Мать никогда не расстаётся с нами и лишь раз в году, на короткое время отпускает одних к источнику фей. Однажды мои старшие сёстры, забыв предостережения матери, рискнули отправиться на северные купания, полагая, что там лучи солнца мягче и воздух прохладнее, чем в египетской пустыне.

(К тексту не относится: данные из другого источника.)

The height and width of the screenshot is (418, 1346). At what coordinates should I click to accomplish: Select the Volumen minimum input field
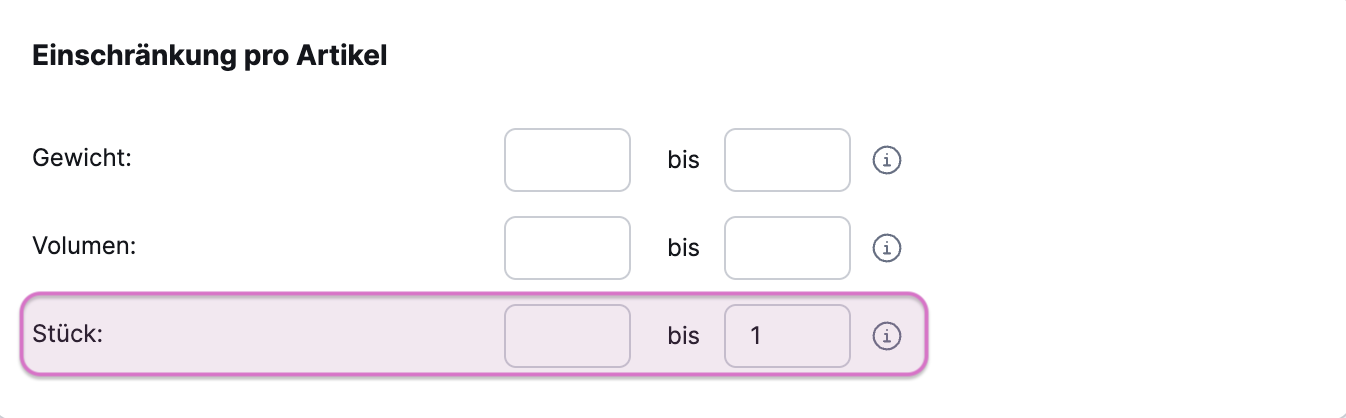tap(567, 247)
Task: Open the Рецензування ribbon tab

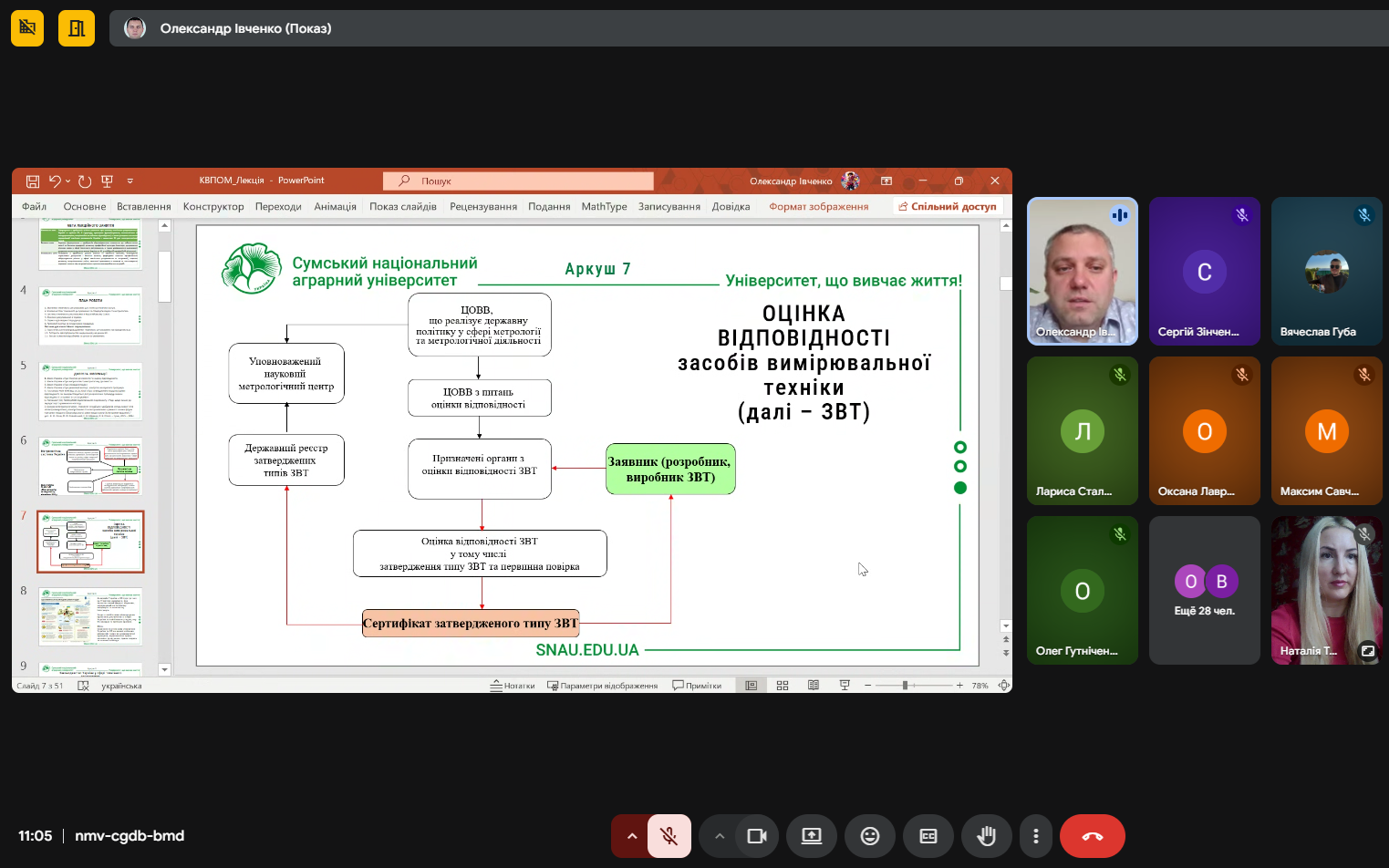Action: (482, 207)
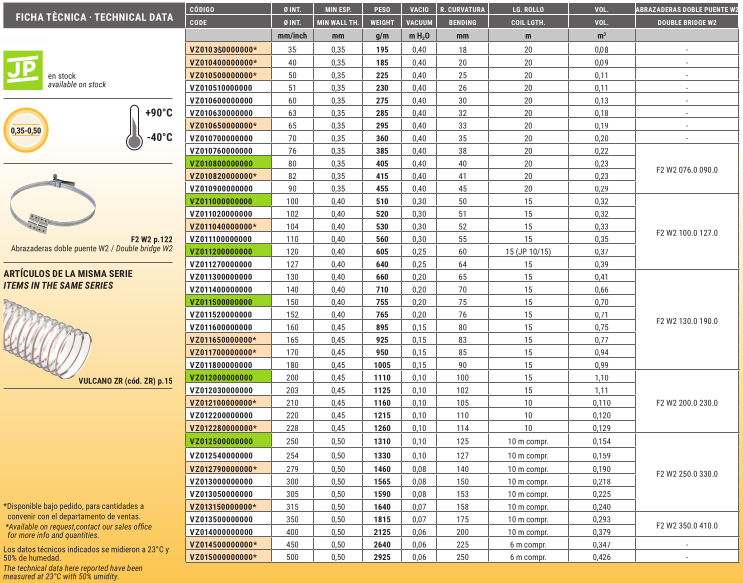The width and height of the screenshot is (743, 583).
Task: Select product code VZ011000000000
Action: [222, 201]
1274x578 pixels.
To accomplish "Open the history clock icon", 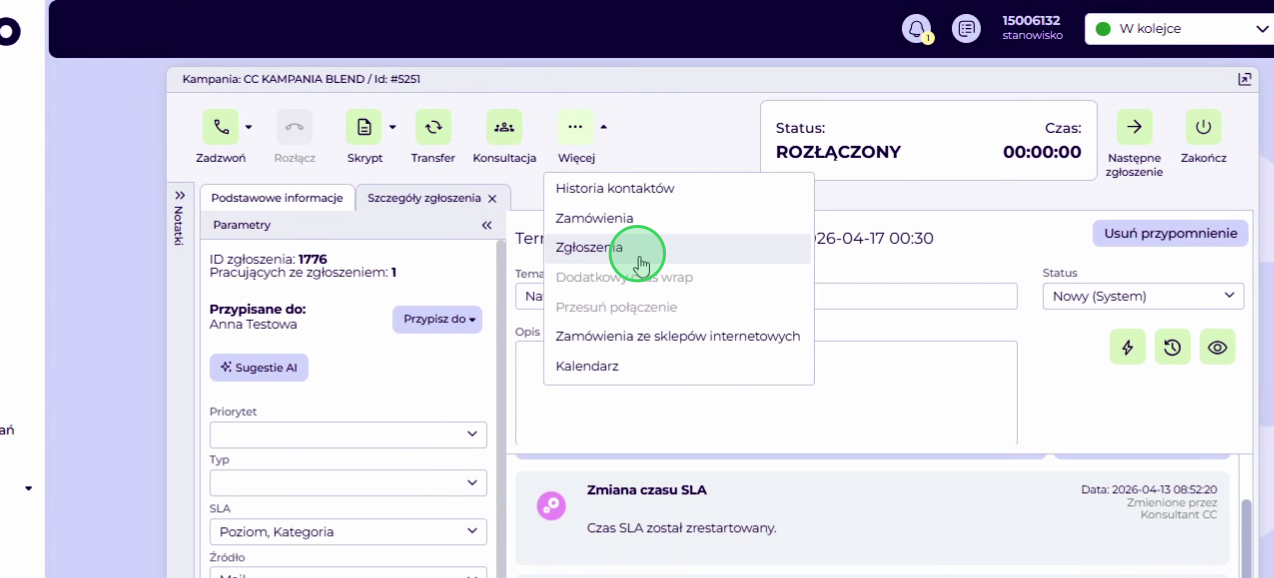I will pyautogui.click(x=1173, y=347).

В тот наш полёт, который мы тщательно от всех скрыли, с нами ничего дурного не случилось, поэтому мы повторили его ещё несколько раз, пока я не стала несчастной жертвой легкомыслия сестёр.
Ах, где скрылся этот коварный колдун, подкарауливший нас во время купания и, из злорадства, похитивший моё покрывало? Заворожи его, бессовестного похитителя, святой отшельник! Пусть он упадёт с небес к моим ногам, если он обитает в верхних сферах, или поднимется сюда из бездны в ужасный полуночный час, если он боится света, и вернёт мне моё лебединое покрывало, которое все равно не принесёт ему никакой пользы.
Фридберт очень обрадовался заблуждению Каллисты, приписывающей похищение волшебнику, и не стал разубеждать её. Он сочинил ей сказку о заколдованном принце, который будто бы бродит вокруг Лебединого поля и иногда находит удовольствие подразнить крылатых гостей. При этом Фридберт дал понять, что не обладает даром заклинателя духов, но слышал, будто много лет назад одна девушка-лебедь тоже потеряла здесь своё покрывало, зато нашла верного, любимого друга и легко смирилась с потерей крыльев, тем более, что вблизи чудесного источника молодости и красоты они ей были совсем не нужны.
Прелестная Каллиста нашла большое утешение в этой истории, но только ей не очень хотелось навсегда оставаться в этой глуши, несмотря на многие удобства, предоставленные здесь природой. Это означало, кстати, что сестра Любви, — Чувствительность, — ещё не коснулась её сердца, ибо уединённая долина или пустынный необитаемый остров — настоящий элизиум для чувствительных душ.